We tackle the challenge of large-scale network intervention for guiding excitatory point processes, such as infectious disease spread or traffic congestion control. Our model-based reinforcement learning utilizes neural ODEs to capture how the networked excitatory point processes will evolve subject to the time-varying changes in network topology. Our approach incorporates Gradient-Descent based Model Predictive Control (GD-MPC), offering policy flexibility to accommodate prior knowledge and constraints. To address the intricacies of planning and overcome the high dimensionality inherent to such decision-making problems, we design an Amortize Network Interventions (ANI) framework, allowing for the pooling of optimal policies from history and other contexts, while ensuring a permutation equivalent property. This property enables efficient knowledge transfer and sharing across diverse contexts. Our approach has broad applications, from curbing infectious disease spread to reducing carbon emissions through traffic light optimization, and thus has the potential to address critical societal and environmental challenges.

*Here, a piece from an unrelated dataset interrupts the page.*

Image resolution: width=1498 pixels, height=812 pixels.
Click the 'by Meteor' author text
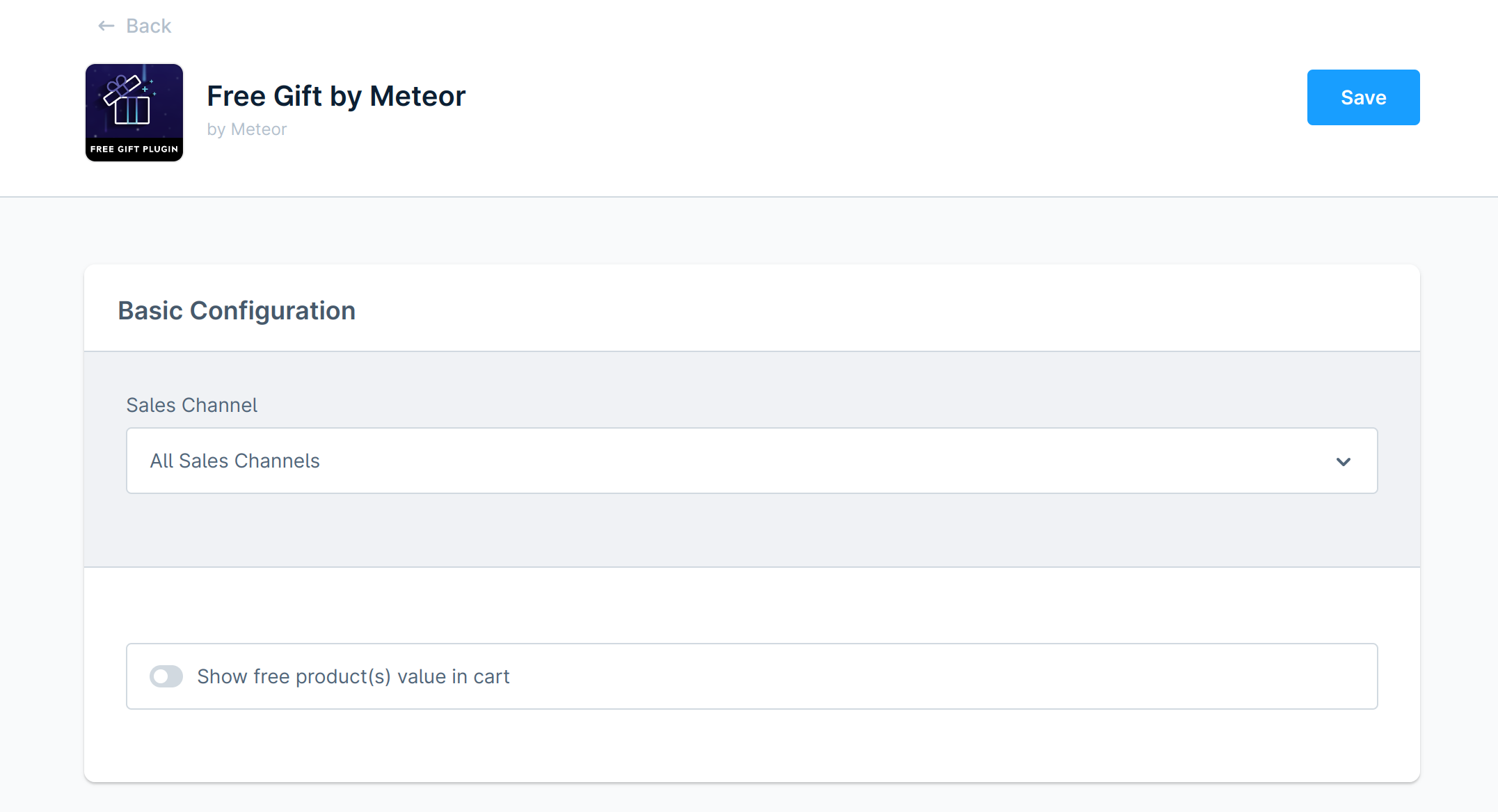[247, 129]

翻译：我们攻克了大规模网络干预的挑战，以引导兴奋性点过程（如传染病传播或交通拥堵控制）。我们的基于模型的强化学习利用神经常微分方程来捕捉网络兴奋性点过程如何在网络拓扑随时间变化的情况下演进。我们的方法采用了基于梯度下降的模型预测控制（GD-MPC），提供策略灵活性以适应先验知识和约束。为解决规划复杂性并克服此类决策问题固有的高维性，我们设计了摊销网络干预（ANI）框架，允许从历史和其他上下文中汇集最优策略，同时确保置换等变性。该特性支持跨不同上下文的高效知识迁移与共享。我们的方法具有广泛应用，从遏制传染病传播到通过交通灯优化减少碳排放，因此有望应对关键的社会和环境挑战。